Stored items

_ _ _

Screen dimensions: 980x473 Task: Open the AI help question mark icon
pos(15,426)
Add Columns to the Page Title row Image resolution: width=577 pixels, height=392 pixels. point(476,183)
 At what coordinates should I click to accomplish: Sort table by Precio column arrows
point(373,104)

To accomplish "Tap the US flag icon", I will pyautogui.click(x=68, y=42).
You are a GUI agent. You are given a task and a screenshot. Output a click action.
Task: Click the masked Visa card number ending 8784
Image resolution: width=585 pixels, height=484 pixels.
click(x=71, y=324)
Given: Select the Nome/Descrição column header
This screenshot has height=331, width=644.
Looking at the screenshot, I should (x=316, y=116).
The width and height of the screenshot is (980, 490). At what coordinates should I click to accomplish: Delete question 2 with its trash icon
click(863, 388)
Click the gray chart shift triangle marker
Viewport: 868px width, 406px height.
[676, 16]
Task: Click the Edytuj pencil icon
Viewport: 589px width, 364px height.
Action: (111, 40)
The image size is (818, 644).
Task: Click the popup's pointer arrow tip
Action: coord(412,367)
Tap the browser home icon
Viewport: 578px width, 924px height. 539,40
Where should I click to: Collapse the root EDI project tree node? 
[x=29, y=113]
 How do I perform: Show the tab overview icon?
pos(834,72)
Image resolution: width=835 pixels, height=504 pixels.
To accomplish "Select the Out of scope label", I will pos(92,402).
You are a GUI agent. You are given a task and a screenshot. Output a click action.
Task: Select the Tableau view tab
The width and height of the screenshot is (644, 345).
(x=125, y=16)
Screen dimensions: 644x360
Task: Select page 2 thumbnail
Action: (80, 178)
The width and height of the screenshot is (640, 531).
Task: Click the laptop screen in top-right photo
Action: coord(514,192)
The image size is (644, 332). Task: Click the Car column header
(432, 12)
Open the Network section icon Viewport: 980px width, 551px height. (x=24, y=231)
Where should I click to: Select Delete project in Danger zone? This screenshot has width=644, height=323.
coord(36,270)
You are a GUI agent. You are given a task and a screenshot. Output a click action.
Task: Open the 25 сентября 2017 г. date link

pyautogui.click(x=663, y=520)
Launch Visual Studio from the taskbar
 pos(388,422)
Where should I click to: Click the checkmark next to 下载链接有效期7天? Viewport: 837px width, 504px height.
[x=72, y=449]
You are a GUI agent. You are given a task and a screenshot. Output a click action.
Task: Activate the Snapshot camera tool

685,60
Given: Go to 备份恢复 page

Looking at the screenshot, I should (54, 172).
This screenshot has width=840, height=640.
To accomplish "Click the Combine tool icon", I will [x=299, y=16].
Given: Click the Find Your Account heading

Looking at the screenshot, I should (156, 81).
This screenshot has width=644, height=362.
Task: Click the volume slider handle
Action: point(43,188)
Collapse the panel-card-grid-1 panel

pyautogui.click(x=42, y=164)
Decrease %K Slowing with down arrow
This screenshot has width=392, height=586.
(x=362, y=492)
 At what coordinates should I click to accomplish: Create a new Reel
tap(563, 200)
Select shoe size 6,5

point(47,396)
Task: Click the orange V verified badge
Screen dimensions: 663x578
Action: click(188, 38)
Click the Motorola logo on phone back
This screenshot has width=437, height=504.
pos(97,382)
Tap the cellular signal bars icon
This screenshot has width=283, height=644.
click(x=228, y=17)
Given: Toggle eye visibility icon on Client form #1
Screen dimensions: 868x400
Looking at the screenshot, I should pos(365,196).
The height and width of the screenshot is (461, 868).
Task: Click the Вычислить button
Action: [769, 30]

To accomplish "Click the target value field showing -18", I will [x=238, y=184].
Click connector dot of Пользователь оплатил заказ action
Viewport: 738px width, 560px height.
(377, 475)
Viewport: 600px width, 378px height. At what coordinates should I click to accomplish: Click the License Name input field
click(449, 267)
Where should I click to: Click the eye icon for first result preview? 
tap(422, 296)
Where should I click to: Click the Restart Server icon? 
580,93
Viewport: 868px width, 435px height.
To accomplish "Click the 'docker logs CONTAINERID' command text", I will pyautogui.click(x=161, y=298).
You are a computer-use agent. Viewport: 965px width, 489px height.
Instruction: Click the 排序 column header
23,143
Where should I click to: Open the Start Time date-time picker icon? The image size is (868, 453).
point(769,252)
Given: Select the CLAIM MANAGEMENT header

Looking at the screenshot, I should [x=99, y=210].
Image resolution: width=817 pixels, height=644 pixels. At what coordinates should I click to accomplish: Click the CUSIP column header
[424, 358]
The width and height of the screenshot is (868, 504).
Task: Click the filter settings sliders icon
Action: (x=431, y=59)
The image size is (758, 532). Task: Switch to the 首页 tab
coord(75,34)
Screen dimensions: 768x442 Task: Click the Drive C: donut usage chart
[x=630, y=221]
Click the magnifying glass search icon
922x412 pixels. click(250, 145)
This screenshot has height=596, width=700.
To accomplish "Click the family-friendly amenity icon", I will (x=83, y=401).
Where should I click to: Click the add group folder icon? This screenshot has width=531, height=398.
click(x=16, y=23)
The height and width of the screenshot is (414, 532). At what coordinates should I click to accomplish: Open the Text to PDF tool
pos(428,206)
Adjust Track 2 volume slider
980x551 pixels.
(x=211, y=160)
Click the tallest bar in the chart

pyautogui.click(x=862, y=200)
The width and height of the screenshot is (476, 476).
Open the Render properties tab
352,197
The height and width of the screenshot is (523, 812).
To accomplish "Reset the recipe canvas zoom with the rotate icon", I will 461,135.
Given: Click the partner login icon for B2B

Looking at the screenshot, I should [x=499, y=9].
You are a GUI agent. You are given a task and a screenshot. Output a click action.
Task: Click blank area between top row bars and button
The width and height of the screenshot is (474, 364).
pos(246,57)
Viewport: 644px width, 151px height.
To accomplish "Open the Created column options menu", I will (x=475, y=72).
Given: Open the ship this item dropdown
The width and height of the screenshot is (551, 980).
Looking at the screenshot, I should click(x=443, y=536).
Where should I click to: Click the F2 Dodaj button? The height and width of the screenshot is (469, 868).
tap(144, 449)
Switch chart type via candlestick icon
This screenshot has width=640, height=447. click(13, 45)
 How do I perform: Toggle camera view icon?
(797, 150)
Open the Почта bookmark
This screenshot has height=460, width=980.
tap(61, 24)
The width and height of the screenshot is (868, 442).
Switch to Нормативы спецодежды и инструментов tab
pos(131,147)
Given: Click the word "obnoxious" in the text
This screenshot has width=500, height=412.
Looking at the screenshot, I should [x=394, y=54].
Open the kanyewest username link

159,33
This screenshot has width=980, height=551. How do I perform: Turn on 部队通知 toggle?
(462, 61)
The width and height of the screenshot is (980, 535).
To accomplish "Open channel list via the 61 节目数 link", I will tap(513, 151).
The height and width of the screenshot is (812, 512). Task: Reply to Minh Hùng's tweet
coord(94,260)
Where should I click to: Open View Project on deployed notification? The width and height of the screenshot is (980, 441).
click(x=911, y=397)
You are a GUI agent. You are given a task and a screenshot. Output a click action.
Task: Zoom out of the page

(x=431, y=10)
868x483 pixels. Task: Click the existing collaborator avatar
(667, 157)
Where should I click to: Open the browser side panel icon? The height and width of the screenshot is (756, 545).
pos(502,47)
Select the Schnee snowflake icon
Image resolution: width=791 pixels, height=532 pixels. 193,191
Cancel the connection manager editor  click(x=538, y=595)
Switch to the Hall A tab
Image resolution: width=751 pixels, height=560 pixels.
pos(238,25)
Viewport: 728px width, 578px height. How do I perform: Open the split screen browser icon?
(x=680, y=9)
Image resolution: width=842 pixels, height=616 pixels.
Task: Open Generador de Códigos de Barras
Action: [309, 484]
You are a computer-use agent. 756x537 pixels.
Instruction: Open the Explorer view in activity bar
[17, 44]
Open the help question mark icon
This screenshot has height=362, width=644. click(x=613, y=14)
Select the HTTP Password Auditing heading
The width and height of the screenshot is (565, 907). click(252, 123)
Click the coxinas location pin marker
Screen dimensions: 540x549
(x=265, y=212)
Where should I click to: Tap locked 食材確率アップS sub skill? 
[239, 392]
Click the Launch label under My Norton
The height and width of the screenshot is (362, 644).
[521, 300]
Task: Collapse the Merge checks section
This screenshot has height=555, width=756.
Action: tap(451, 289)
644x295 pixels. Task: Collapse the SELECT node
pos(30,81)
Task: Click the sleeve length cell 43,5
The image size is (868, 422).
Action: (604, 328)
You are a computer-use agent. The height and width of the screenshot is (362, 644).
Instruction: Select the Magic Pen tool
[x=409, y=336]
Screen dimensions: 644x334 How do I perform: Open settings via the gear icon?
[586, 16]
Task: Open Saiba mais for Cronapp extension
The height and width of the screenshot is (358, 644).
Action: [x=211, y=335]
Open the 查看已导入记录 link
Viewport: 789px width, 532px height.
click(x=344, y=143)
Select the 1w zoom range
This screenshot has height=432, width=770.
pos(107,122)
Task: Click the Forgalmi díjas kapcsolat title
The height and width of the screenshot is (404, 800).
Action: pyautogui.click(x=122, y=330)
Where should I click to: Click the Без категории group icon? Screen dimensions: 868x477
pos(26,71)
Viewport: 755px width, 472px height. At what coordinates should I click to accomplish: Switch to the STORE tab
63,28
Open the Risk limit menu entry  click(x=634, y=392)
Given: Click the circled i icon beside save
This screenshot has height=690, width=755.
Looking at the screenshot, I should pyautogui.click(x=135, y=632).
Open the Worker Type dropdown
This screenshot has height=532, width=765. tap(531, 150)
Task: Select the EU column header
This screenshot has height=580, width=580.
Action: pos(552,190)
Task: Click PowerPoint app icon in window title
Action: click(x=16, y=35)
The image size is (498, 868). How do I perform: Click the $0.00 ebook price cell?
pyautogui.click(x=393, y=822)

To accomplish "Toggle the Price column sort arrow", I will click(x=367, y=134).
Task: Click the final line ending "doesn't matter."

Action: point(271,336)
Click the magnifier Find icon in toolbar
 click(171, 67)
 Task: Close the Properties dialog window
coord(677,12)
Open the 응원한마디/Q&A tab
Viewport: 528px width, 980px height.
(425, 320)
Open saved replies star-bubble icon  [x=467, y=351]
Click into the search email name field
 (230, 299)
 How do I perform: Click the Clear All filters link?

_ _ _

▶ [EXERCISE AIM]: A complete answer reproduces every line of the records in which the word "label" occurs.

▶ [REPLY TO THE EXERCISE]:
To accomplish "Select the Out of scope label", I will pos(92,402).
Click the Launch label under My Norton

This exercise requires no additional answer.